Europe between past and future

Jan 18, 2015

PEGIDA is the rise of fascism in Germany



PEGIDA is the rise of fascism in Germany

  The protests held every Monday in the German city of Dresden, a hotbed of far-right activities and a neo-Nazi stronghold, with xenophobic and Islamophobic discourses, have drawn growing numbers of people. We are faced with a new movement that manifests itself through rallies with anti-Islam banners and chants in this city, which has seen anti-Islam sentiment on the rise in recent years. Growing participation in rallies held by the Patriotic Europeans Against the Islamization of the Occident (PEGIDA), confronts us with a new phenomenon that should be analyzed by social scientists. PEGIDA's rallies in the square in front of the Semperoper opera house in Dresden drew 500 people on Oct. 27, 1,000 people on Nov. 3, 1,700 people on Nov. 10, 3,000 people on Nov. 17, 5,500 on Nov. 24, 7,500 on Dec. 1, 10,000 on Dec. 8, 15,000 on Dec. 15 and 17,500 people on Dec. 22. Some of the banners carried by marchers had slogans such as: "We miss our country" and "Stop immigrants abusing our social welfare system." It is seen that PEGIDA's anti-Islamic and anti-immigration stance has spread across the nation. As rallies attract growing numbers of people, politicians as well as more than 5 million immigrants living in the country are becoming anxious.
PEGIDA is an anti-Islam movement that started with 300 people in Dresden, where immigrants account for just 2.5 percent of the population and Muslims numbering only 0.1 percent. In other words, the statistically insignificant number of Muslim immigrants in the city pales in comparison to those in other German cities. The movement asserts that it is "not against Islam, but against the Islamization of Europe," "not against immigrants coming from war-torn countries, but against economic migrants." PEGIDA picks out patriotic European Muslims and Islam as scapegoats for various political and social problems and legitimizes the rising xenophobia and discrimination against refugees.

Instructions to follow :: Edit the passage of the article on PEGIDA between "PEGIDA is an" and "discrimination against refugees.", inclusive, so that "scapegoats" becomes "targets of blame". The listing that comes next is drawn from a separate source.

Supplied material ::
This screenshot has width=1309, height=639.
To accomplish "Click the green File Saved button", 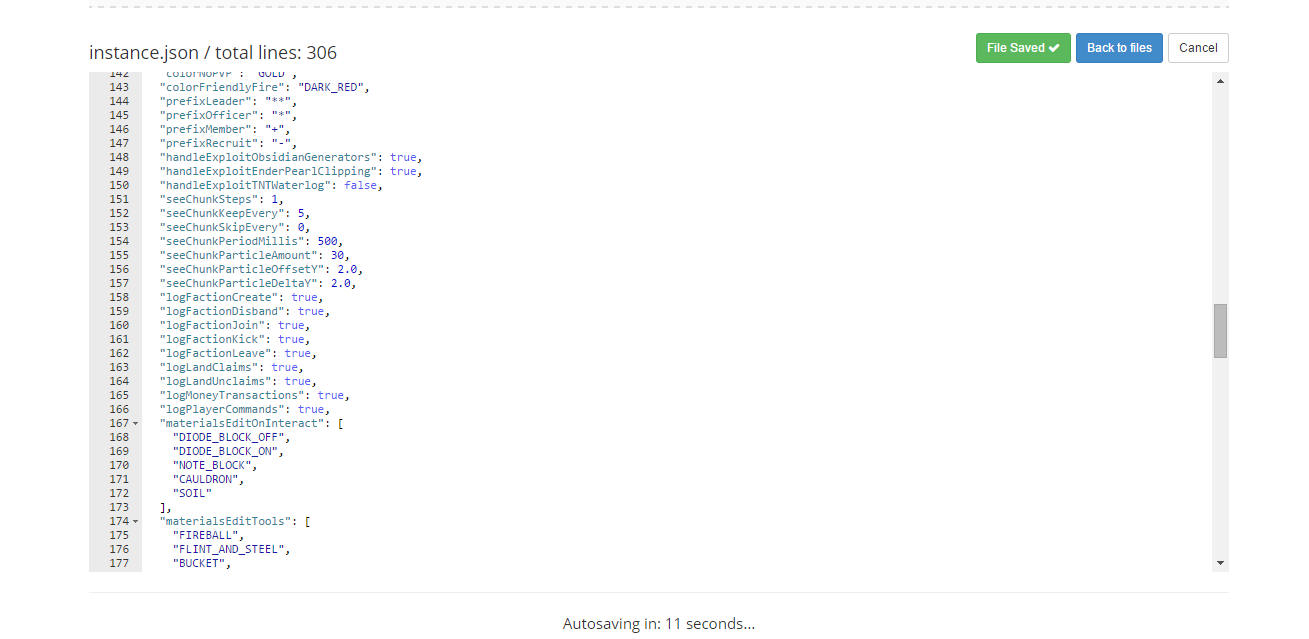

Solution for this task ::
PEGIDA is an anti-Islam movement that started with 300 people in Dresden, where immigrants account for just 2.5 percent of the population and Muslims numbering only 0.1 percent. In other words, the statistically insignificant number of Muslim immigrants in the city pales in comparison to those in other German cities. The movement asserts that it is "not against Islam, but against the Islamization of Europe," "not against immigrants coming from war-torn countries, but against economic migrants." PEGIDA picks out patriotic European Muslims and Islam as targets of blame for various political and social problems and legitimizes the rising xenophobia and discrimination against refugees.